Document section:
_ _ _ _
3

I'm writing a function and I want it to touch a file so that I can write to that file. If the file doesn't exist, I will get an error. How can I say that?

Bruno
123k33 gold badges278 silver badges389 bronze badges
asked Oct 12, 2010 at 19:48
9
  • 1
    The open() documentation may be interesting to look at. Commented Oct 12, 2010 at 19:51
  • 12
    What you have described is not the purpose of touch Commented Oct 12, 2010 at 19:52
  • 7
    touch will update the timestamp of an existing file, or create a new file if it doesn't exist. Commented Oct 12, 2010 at 19:53
  • @Daenyth sorry. What's the purpose then? Commented Oct 12, 2010 at 19:55
  • 3
    Very misleading title! As others have suggested, this is not what touch does. You might want to consider to rephrase this! Commented Jul 6, 2012 at 11:42

3 Answers 3

12

Just open the file for writing and it will be created if it doesn't exist (assuming you have proper permission to write to that location).
_ _ _ _
Source excerpt:
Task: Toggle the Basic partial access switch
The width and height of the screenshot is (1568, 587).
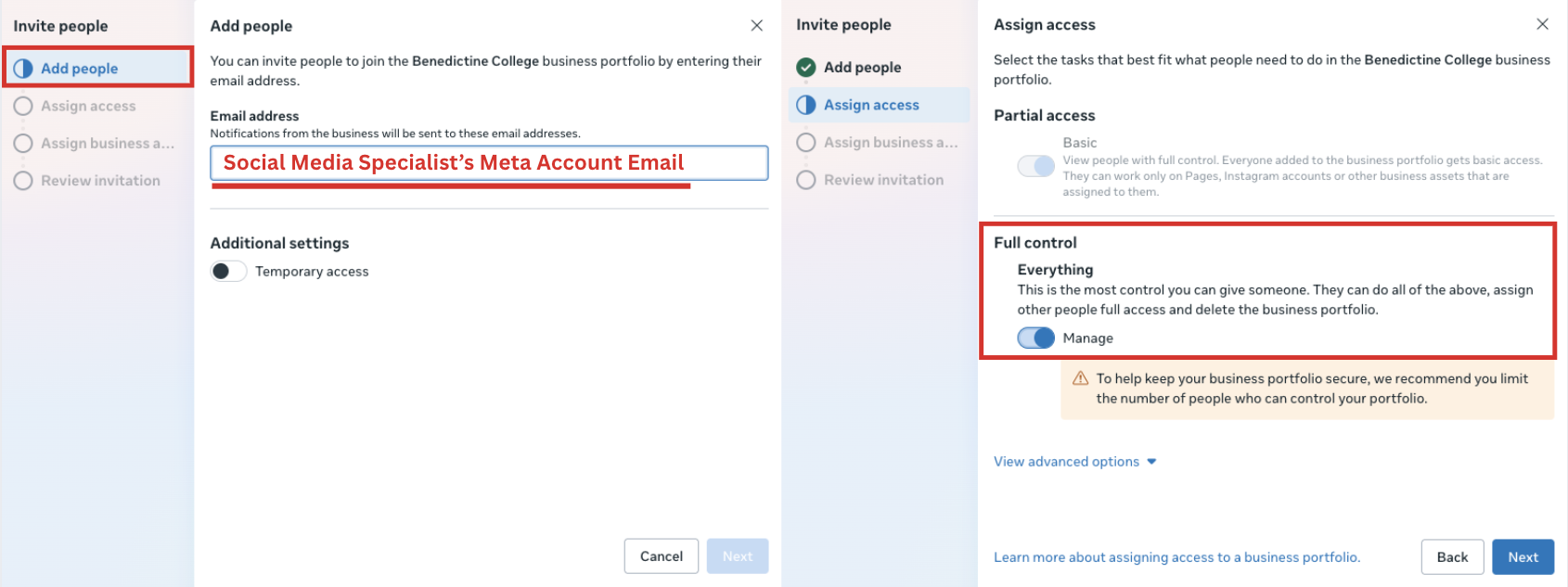Action: (x=1035, y=166)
_ _ _ _
Job 1:
Can you shorten the paragraph that begins "I'm writing a function" in the file-touching discussion, keeping its main facts?
Job 2:
Could you duplicate the part of the file-touching discussion starting with "3 Answers 3" and going on through "to that location)."?

Task result 1:
I want my function to touch a file so I can write to it, because a missing file gives an error. How do I do that?

Task result 2:
3 Answers 3

12

Just open the file for writing and it will be created if it doesn't exist (assuming you have proper permission to write to that location).